The need for a surgical treatment in a patient with septate uterus depends on the obstetric history rather than the septum and the mainly indication for treatment is a history of reproductive failure. There is still controversy about the indication for metroplasty and while some authors recommend the surgery only in cases of bad obstetrics outcomes, others recommend a prophylactic metroplasty in particular cases.
It is well accepted that the main indication for metroplasty is recurrent pregnancy loss and that the metroplasty significantly improves the reproductive outcomes in patients with septate uterus. The situation remains controversial in women with only one miscarriage and a conservative approach is recommended.
Regarding patients with primary infertility, the role of metroplasty is a matter of debate and other concomitant causes of infertility have to be ruled out. The prospective controlled trial by Mollo found a higher probability of conceiving after removal of the septum compared with patients affected by unexplained infertility.
The role of the hysteroscopy metroplasty in patients that require an assisted reproduction technique is a matter of debate. In a prospective randomized trial on hysteroscopic metroplasty in patients with previous in vitro fertilization (IVF) cycles failure, De Angelis demonstrated the beneficial effects of metroplasty prior to a new IVF cycle in terms of pregnancy rates and in the incidence of miscarriage, concluding that the hysteroscopic metroplasty should be advisable before an IVF cycle to improve the pregnancy rates and to reduce the incidence of spontaneous abortion
In 1974, Edstrom first described the resection of a uterine septum guided by hysteroscopy. This first endoscopic approach was the starting point for the actual metroplasty. Currently, hysteroscopy approach has replaced transabdominal techniques.
Hysteroscopy metroplasty is, in fact, a transversal incision of the uterine septum instead a resection. This incision has to be made in the middle of the septum, equidistant to the anterior and posterior uterine walls. Tubal ostia are helpful to maintain the right plane avoiding the lesion of the normal myometrium. The determination of the correct incision line is one of the most important parts of the hysteroscopic metroplasty,
but this imaginary line is not always easy to determine. Levent Yasar and Ali Süha Sönmez described the “Süha-Levent sign”. After methylene blue injection, they found a well-defined blue line of 2–3 mm, over the septum between the tubal ostia and equidistant to the anterior and the posterior walls. This blue guide helped them to identify the correct incision line.
Two different surgical approaches for the septum have been described, the thinning technique and the shortening one.
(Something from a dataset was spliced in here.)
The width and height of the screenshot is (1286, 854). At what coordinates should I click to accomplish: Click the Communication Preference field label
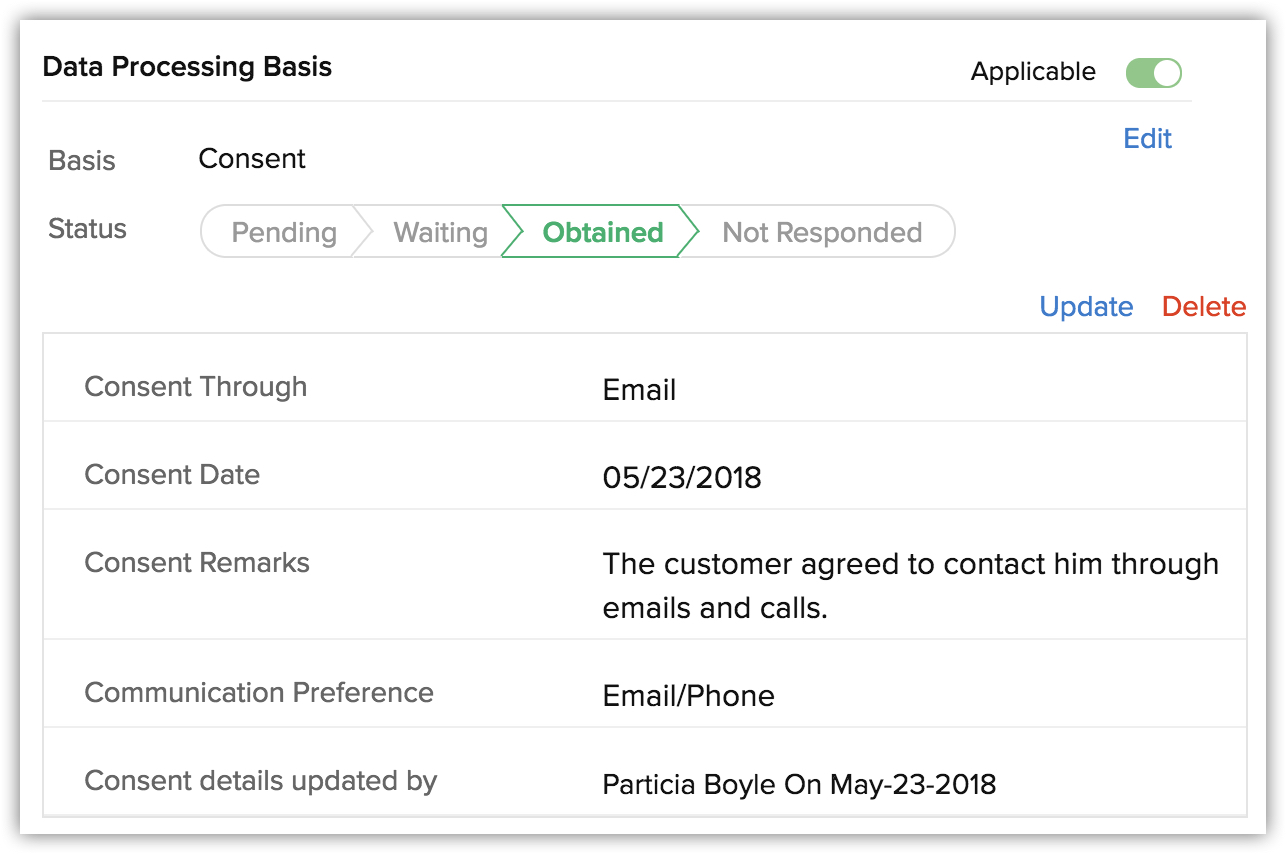259,693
In the thinning technique, longitudinal incisions are performed over each side of the uterus from the base to the apex of the septum. The objective is to reduce the width of the septum and to transform the initial septum in a fundical remnant of tissue that can be incised from one cornual recess to the other. In the “shortening” technique, the septum is incised transversely, starting from the apex towards the fundus. This incision in the midline of the septum, retracts the remaining tissue towards the anterior and posterior uterine walls.
The selection of one of the above techniques depends on the width and the length of the septum. As a general recommendation, for a broad septum it is better to use the thinner technique while for a thin septum, the “shortening” is the most appropriate.